Rose has consistently rated low from Young Conservatives of Texas during his tenure in the House.  His composite score is a 36 – this last session, he dropped to 29 from 46 in the previous session.  Under leadership not disposed to support a conservative agenda, Rose’s very true colors (read: true blue) show right on through his shiny veneer.  He got a 21 his first session (the 78th, in 2003) and a 48 in the 79th.  Rose likes to say he’s “independent,” but he is a fairly typical liberal Democrat, voting for hate crimes legislation (HB 824, 2nd reading, 81st session), government subsidies (HB 873, final passage, 81st session), against school vouchers (SB 1, Amendment 113, 81st session), for the expansion of welfare programs (HB 2962, final passage, 81st session), and for stripping parents of their rights and handing them over to Child Protective Services (SB 1440, 81st session).  And that’s really just the tip of the iceberg, just how Rose votes, not the legislation he writes.  Legislation to give rulemaking authority to an unelected state agency on the execution of welfare programs, for instance.  Legislation designed to strip the State Board of Education of any authority in the state (thanks for the reminder, Jonathan).

Rep.

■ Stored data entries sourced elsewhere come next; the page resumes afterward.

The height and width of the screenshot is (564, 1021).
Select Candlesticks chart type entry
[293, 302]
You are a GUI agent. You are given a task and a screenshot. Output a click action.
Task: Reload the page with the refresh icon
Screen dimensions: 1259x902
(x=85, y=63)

Rose likes to say he’s pro-business, and indeed the speaker claims that he’s helping Rose because of his pro-business stances.  But the Texas Association of Business gave Rose a 64% rating for last session, and a 61% cumulative rating.  Rose voted for pre-kindergarten subsidies and unfunded mandates,  Obamacare-style health insurance mandates, against drug testing requirements for unemployment benefits, and for unreasonable mandates on businesses.  There is no way, based on Rose’s voting record, that he could be considered consistently pro-business.  Given that he also voted for the business margins tax in 2006, and brags about how he did so (the margins tax was supposed to help give property tax relief – it did not, and conservatives recognize the failure of that legislation), I think his posturing as a “pro-taxpayer, pro-business” independent is asinine.

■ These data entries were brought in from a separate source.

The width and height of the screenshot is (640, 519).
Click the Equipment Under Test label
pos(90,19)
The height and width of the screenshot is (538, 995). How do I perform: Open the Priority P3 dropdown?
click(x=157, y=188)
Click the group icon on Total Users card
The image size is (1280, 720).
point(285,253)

Why did Republican Speaker Straus appear at a fundraiser for proven liberal Democrat Patrick Rose?  The complicated answer has to do with speaker politics.  Straus is in the position he holds today because of Democratic support – if you doubt that, take another look at the committee appointments, especially the chairmanships, from the 81st session.  Some of the arguments in defense of this fundraiser have been “he’s also doing this for Republicans” (true – he’s doing one for Lubbock Republican John Frullo in Austin), “Craddick supported Rose” (true again – Rose was a well-known “Craddick D” until the ship began to sink), and that he’s “speaker of the whole House.”

Couple of problems here.  One, if he is indeed “speaker of the whole House,” the interests of the people of Texas would be better served if he did not do fundraisers or lend his name to any campaigns for Texas House members, incumbent or challenger, Republican or Democrat.  Straus was elected speaker on a wave of “no more politics as usual” sympathy and promised to end the game-playing.  Well, some of us knew better, but it is disheartening to see that the game played during committee appointments extended to the general election.  Two, using Craddick’s activities, or Pete Laney’s, or whomever’s, as a justification for his actions now is further evidence that Straus is just playing “politics as usual” and hasn’t broken the mold at all.

Straus supporting Rose when there is a Republican challenger on the ballot smacks of rank political gaming.  There’s no good excuse to do so, when Straus as a Republican does have his own constituents and the party to answer to.  Rose is against everything conservative and Republican – he’s even publicly endorsed Bill White for governor, who, if elected, would undermine Straus’, and the Republican, agenda (and likely lead to Straus’ ousting in favor of a Democrat, if the balance in the House was upset enough).  Just this week, Straus appeared at a House Appropriations hearing and told the members there that he wants a balanced budget with no tax increases.  That’s really excellent news – but I do guarantee that Patrick Rose and his ilk will not help the House pass that kind of budget in the 82nd Legislature.

The grassroots are pretty steamed, and this is gaining traction as the days go on and more people find out about the Rose fundraiser.  Typically, they aren’t given credit for understanding “speaker politics.”  But, they know enough to get that a speaker is elected by House members, who are elected by the people.  Watch this issue come up in elections where it might not have before.